(Saved entries)
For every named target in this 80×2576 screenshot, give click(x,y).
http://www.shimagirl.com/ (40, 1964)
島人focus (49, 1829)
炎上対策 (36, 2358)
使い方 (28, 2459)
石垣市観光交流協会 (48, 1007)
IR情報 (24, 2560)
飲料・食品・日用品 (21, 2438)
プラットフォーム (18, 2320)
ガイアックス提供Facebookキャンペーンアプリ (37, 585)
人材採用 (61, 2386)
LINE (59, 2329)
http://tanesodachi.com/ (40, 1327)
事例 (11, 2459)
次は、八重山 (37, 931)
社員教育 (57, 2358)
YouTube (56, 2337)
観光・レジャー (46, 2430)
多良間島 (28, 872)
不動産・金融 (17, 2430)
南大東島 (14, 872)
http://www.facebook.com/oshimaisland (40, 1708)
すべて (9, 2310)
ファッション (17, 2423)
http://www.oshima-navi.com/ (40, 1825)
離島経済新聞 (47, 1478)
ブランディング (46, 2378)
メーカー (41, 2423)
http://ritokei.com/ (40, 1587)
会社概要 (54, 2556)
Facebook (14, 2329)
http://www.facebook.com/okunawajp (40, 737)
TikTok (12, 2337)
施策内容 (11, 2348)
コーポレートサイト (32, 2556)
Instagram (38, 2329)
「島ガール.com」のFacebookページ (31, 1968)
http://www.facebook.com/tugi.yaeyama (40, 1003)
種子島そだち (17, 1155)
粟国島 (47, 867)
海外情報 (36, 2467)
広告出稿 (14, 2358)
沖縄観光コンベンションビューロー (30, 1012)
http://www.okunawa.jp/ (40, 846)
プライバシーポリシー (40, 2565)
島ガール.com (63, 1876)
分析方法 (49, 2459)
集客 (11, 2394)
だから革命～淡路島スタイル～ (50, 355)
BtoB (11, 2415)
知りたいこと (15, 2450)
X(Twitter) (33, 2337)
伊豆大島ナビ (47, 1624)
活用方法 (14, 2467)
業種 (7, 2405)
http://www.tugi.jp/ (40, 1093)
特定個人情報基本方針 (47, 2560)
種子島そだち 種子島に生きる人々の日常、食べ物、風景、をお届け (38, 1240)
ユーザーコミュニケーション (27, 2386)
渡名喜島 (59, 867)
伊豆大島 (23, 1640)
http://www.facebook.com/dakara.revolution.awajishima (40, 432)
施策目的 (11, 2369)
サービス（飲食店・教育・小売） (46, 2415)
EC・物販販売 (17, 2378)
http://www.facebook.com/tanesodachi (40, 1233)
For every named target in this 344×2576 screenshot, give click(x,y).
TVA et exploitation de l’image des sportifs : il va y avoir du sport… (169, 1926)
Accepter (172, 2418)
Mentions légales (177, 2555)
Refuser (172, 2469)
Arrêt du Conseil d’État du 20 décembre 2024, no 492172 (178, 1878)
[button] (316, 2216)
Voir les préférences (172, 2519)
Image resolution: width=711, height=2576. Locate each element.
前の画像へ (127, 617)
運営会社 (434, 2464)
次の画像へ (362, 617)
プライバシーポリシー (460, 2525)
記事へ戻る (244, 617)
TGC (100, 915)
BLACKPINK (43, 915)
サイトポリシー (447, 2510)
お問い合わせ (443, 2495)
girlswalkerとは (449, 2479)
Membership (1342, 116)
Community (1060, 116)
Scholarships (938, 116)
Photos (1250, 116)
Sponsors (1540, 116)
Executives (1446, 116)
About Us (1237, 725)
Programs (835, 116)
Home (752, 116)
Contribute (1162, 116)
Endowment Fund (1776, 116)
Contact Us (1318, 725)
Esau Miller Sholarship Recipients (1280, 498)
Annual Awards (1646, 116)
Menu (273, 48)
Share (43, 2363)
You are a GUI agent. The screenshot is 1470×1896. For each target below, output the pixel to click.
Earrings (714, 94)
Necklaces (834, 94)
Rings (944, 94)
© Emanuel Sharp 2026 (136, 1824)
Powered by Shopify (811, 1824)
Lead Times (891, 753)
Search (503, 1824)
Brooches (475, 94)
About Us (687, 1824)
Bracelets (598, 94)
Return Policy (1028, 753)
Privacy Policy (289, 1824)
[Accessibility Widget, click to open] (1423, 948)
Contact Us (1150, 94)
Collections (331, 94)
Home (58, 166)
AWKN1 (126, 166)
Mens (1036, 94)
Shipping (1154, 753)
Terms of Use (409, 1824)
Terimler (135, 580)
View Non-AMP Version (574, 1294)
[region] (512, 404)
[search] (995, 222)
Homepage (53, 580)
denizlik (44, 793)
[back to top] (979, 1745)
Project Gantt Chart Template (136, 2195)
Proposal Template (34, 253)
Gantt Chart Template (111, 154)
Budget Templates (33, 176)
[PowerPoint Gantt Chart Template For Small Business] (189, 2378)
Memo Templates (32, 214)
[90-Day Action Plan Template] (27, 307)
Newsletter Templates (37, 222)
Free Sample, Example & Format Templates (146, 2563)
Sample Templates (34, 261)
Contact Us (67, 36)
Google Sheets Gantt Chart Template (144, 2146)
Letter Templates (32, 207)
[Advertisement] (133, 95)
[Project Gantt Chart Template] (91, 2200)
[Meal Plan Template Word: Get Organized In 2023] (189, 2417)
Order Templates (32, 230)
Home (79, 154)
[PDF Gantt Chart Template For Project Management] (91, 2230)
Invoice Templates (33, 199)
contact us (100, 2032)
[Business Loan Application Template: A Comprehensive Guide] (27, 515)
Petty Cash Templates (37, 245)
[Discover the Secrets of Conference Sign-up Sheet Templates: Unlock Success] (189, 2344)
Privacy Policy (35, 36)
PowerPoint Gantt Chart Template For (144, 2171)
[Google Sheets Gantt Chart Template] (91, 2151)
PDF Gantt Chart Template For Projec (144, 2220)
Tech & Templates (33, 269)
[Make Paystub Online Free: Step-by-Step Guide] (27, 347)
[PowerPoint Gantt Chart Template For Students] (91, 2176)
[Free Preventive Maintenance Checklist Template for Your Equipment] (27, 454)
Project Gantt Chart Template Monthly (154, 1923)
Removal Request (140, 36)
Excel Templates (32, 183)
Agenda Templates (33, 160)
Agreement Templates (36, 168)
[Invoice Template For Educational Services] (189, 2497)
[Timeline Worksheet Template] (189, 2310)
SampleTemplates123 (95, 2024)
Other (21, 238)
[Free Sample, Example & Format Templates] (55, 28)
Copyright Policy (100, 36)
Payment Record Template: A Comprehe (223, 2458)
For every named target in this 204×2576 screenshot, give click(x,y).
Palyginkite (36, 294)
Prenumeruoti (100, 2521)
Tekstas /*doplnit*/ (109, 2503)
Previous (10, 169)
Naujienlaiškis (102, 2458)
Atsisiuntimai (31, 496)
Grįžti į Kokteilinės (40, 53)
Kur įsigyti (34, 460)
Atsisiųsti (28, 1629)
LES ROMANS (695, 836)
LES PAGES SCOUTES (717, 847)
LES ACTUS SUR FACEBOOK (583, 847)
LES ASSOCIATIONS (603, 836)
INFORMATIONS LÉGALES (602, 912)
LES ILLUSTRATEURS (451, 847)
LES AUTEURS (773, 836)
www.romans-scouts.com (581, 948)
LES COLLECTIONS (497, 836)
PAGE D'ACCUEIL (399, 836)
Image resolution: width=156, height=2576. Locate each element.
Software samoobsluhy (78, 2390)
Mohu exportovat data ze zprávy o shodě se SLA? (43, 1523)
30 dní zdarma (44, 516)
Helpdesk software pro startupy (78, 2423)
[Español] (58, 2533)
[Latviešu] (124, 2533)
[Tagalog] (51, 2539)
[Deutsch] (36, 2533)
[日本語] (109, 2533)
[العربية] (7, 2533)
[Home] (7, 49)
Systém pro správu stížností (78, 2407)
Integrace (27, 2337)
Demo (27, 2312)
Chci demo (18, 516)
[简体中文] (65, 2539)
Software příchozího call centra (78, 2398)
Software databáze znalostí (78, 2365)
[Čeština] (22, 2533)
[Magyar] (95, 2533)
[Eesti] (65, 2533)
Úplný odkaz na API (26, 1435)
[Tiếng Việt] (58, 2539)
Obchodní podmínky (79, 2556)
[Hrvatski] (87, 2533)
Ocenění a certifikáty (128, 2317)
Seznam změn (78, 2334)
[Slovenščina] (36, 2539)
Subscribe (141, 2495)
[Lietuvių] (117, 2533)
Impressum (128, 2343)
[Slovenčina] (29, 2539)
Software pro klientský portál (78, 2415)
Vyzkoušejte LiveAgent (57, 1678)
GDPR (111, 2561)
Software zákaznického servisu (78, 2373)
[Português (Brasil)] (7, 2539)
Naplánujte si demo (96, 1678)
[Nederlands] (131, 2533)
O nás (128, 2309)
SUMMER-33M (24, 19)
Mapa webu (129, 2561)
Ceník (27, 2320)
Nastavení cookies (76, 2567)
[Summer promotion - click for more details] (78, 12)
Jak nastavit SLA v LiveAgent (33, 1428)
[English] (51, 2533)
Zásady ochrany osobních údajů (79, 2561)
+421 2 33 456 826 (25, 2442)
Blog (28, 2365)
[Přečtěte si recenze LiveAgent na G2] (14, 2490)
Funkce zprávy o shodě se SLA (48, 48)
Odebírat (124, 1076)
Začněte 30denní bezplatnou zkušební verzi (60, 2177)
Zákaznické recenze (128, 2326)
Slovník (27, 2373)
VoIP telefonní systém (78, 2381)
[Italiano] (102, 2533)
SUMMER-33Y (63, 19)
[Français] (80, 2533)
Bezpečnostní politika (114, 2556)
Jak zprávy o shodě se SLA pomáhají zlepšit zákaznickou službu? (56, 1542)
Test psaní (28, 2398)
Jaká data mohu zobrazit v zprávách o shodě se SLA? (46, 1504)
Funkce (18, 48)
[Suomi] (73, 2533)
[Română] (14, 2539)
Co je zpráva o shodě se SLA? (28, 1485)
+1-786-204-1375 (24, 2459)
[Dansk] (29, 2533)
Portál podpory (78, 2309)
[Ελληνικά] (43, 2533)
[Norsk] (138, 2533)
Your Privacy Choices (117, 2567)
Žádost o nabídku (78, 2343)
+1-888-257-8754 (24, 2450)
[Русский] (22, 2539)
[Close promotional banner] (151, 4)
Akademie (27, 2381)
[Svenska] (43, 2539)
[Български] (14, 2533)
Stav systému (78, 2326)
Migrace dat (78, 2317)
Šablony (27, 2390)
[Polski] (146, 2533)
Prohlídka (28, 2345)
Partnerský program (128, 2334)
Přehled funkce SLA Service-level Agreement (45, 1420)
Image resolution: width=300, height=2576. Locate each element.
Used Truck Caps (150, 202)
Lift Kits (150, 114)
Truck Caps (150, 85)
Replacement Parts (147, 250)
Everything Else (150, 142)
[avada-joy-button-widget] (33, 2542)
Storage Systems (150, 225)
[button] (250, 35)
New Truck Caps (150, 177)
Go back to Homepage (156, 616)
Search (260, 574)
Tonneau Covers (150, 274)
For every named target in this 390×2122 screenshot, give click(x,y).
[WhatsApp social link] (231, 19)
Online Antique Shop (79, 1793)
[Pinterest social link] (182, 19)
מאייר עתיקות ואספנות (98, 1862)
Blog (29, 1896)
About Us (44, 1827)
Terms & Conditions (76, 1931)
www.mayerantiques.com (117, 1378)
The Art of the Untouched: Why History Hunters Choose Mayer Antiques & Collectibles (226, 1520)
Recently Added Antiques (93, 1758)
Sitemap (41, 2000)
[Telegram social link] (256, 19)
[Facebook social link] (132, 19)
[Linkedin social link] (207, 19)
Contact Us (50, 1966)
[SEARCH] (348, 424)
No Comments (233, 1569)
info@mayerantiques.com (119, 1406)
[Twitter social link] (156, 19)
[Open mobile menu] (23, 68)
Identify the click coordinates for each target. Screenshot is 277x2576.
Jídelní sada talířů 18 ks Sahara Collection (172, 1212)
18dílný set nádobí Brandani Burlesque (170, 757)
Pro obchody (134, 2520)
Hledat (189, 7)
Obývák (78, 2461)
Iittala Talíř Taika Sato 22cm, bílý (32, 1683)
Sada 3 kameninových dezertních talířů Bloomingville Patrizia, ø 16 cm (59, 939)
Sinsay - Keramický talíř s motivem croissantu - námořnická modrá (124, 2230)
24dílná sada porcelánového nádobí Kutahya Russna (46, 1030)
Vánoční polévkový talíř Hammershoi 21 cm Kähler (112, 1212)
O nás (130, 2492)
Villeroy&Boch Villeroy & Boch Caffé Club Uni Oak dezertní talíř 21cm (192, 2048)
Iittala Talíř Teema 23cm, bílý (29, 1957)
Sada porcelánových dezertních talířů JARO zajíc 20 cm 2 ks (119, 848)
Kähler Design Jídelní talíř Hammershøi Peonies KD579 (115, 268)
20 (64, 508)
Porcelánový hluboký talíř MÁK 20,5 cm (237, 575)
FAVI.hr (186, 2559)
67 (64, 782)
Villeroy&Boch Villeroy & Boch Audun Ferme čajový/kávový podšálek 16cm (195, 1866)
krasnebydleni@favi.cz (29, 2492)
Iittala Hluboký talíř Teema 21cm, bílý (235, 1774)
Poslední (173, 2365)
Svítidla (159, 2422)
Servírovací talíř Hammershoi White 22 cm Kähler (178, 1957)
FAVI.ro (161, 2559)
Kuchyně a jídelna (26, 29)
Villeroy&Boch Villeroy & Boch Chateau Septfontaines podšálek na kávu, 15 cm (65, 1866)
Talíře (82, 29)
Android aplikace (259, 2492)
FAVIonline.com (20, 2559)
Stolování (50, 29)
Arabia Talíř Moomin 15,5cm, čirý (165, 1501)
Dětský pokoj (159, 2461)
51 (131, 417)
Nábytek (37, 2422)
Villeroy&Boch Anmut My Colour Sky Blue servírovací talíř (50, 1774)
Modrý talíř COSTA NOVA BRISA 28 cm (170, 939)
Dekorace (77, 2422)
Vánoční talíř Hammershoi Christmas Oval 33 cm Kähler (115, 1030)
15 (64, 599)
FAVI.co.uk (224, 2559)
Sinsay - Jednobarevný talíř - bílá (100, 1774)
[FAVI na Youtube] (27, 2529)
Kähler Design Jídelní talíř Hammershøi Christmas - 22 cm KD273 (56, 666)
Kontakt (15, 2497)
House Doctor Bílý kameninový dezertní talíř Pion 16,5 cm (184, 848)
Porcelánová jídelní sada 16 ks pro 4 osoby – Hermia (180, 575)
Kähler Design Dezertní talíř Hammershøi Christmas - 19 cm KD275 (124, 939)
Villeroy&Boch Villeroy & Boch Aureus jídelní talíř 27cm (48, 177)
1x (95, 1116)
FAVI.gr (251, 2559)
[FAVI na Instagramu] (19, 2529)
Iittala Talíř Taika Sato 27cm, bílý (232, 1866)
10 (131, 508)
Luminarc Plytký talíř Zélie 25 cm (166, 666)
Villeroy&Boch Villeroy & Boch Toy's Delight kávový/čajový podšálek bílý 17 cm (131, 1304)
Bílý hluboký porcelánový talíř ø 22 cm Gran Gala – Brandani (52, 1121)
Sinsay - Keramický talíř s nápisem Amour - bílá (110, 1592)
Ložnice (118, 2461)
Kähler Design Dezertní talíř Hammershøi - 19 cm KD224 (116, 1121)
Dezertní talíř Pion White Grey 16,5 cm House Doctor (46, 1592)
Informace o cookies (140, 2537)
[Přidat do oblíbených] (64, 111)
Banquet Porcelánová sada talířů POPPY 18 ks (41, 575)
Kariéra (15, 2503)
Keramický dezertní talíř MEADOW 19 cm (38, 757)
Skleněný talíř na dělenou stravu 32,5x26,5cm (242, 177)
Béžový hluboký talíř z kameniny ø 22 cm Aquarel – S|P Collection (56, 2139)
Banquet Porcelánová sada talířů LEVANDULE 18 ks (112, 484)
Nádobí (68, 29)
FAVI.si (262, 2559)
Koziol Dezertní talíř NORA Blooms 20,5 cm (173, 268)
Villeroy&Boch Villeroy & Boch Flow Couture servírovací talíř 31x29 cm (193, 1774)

Try it: Using the entries shown above, reproduce verbatim the lines from the line bearing "伊豆大島 (23, 1640)" to the line bearing "Necklaces (834, 94)", inclusive.

Written response:
伊豆大島 (23, 1640)
http://www.facebook.com/dakara.revolution.awajishima (40, 432)
施策目的 (11, 2369)
サービス（飲食店・教育・小売） (46, 2415)
EC・物販販売 (17, 2378)
http://www.facebook.com/tanesodachi (40, 1233)
For every named target in this 344×2576 screenshot, give click(x,y).
TVA et exploitation de l’image des sportifs : il va y avoir du sport… (169, 1926)
Accepter (172, 2418)
Mentions légales (177, 2555)
Refuser (172, 2469)
Arrêt du Conseil d’État du 20 décembre 2024, no 492172 (178, 1878)
[button] (316, 2216)
Voir les préférences (172, 2519)
Image resolution: width=711, height=2576. Locate each element.
前の画像へ (127, 617)
運営会社 (434, 2464)
次の画像へ (362, 617)
プライバシーポリシー (460, 2525)
記事へ戻る (244, 617)
TGC (100, 915)
BLACKPINK (43, 915)
サイトポリシー (447, 2510)
お問い合わせ (443, 2495)
girlswalkerとは (449, 2479)
Membership (1342, 116)
Community (1060, 116)
Scholarships (938, 116)
Photos (1250, 116)
Sponsors (1540, 116)
Executives (1446, 116)
About Us (1237, 725)
Programs (835, 116)
Home (752, 116)
Contribute (1162, 116)
Endowment Fund (1776, 116)
Contact Us (1318, 725)
Esau Miller Sholarship Recipients (1280, 498)
Annual Awards (1646, 116)
Menu (273, 48)
Share (43, 2363)
You are a GUI agent. The screenshot is 1470×1896. For each target below, output the pixel to click.
Earrings (714, 94)
Necklaces (834, 94)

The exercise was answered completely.